- [Given text]
'''

Please, Please Don't -- Reviewing Netflix's "The Week Of"
Live From The Algorithm is a weekly review series taking a look at the wide variety of Netflix Original Content, from the best to the worst to the outright bizarre.
by Jacob Wallace
We live in a world completely devoid of taste or meaning. That is the only possible reason why Adam Sandler is not only allowed to make movies, but was given a four-movie deal with Netflix, which was re-upped in 2018. That is also the only possible reason I would spend a week struggling to understand how to review Adam Sandler’s “The Week Of.”
New Adam Sandler movies in the Netflix queue are generally treated with the same collective groan as any DCEU movie that’s not Wonder Woman. You know, the ones that are so bad that execs are considering just abandoning an EU altogether. A Superexit, if you will. Even the ones that draw in money are so demoralizingly bad that we now must put our hopes in Harley Quinn, the character your Hot Topic-obsessed friend from high school got a little too into as a 16 year-old.

'''

- [Data lines]
'''

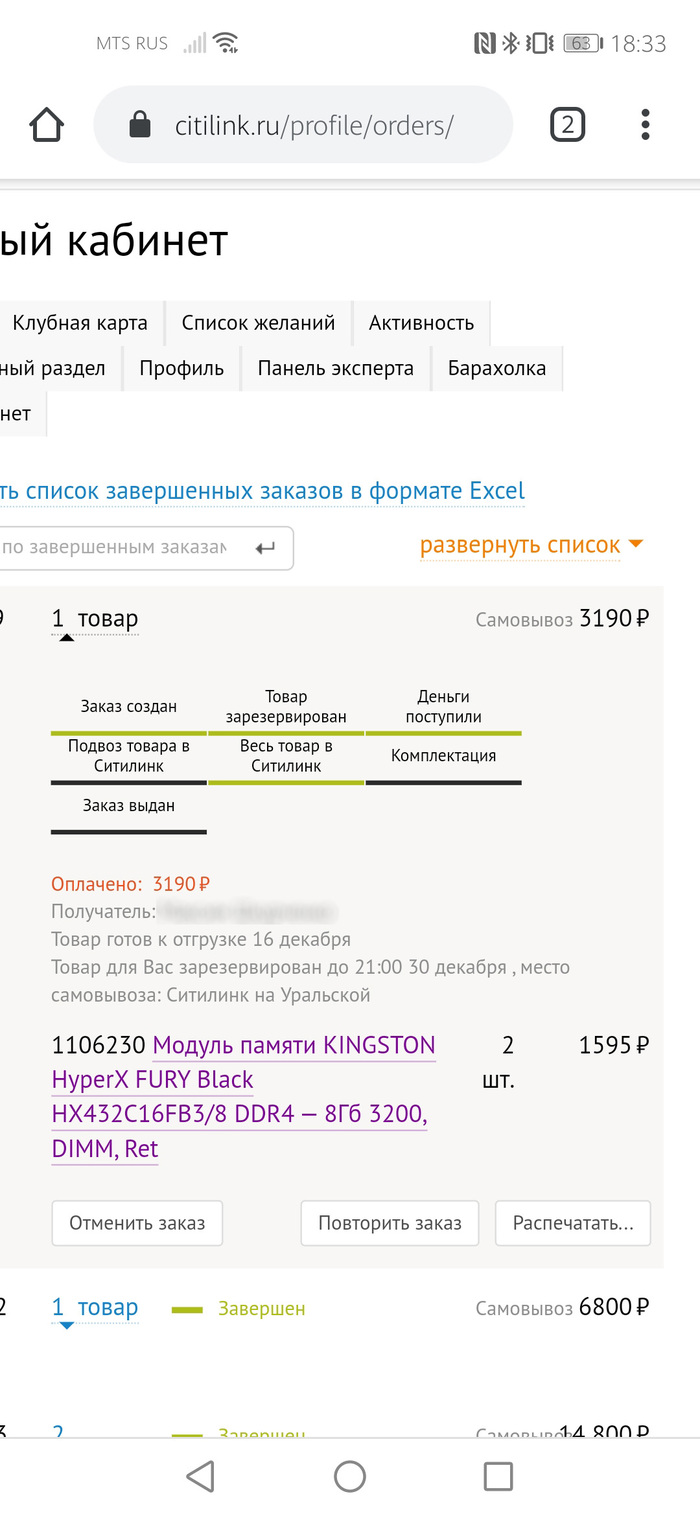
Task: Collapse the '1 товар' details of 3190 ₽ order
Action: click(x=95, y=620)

'''
'''

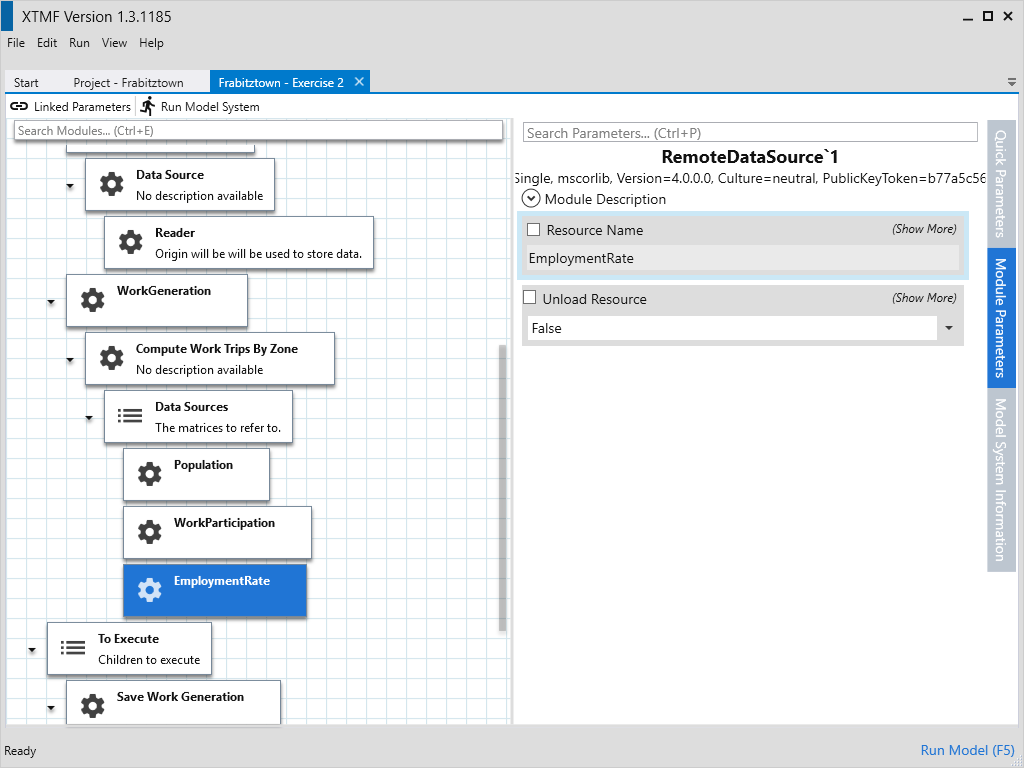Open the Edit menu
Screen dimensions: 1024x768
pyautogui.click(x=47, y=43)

'''

- [Work to do]
**1.** Set down the part of the Netflix movie review starting at "Live From The" and ending at "the outright bizarre.", word for word.
**2.** Write the next part of the Adam Sandler movie review, picking up right after its final sentence.

- [Results by task]
**1.**
Live From The Algorithm is a weekly review series taking a look at the wide variety of Netflix Original Content, from the best to the worst to the outright bizarre.

**2.**
But wait, that comparison doesn’t work, because Adam Sandler is making bank. One of the craziest things about Netflix that apparently has to be considered is what I’ll call the Bright Effect, wherein even universally panned movies are considered a good business decision because they bring in eyeballs. In the end, that’s what matters for streamers - not necessarily the quality of all their content, but its base attractiveness.
I should say I don’t consider this a disturbing sign that we’re doomed to a future comprised solely of Adam Sandler and Will Smith flops that we hate-watch one after the other as the Earth slowly burns around us - the hate-watch strategy can only work for Netflix because it also invests in enough higher-quality fare to maintain a nuanced reputation as a one-stop content shop. For every The Week Of, there’s supposed to be a Roma, more or less, to cleanse our palates. But we’re here to discuss the first half of that equation, not the latter.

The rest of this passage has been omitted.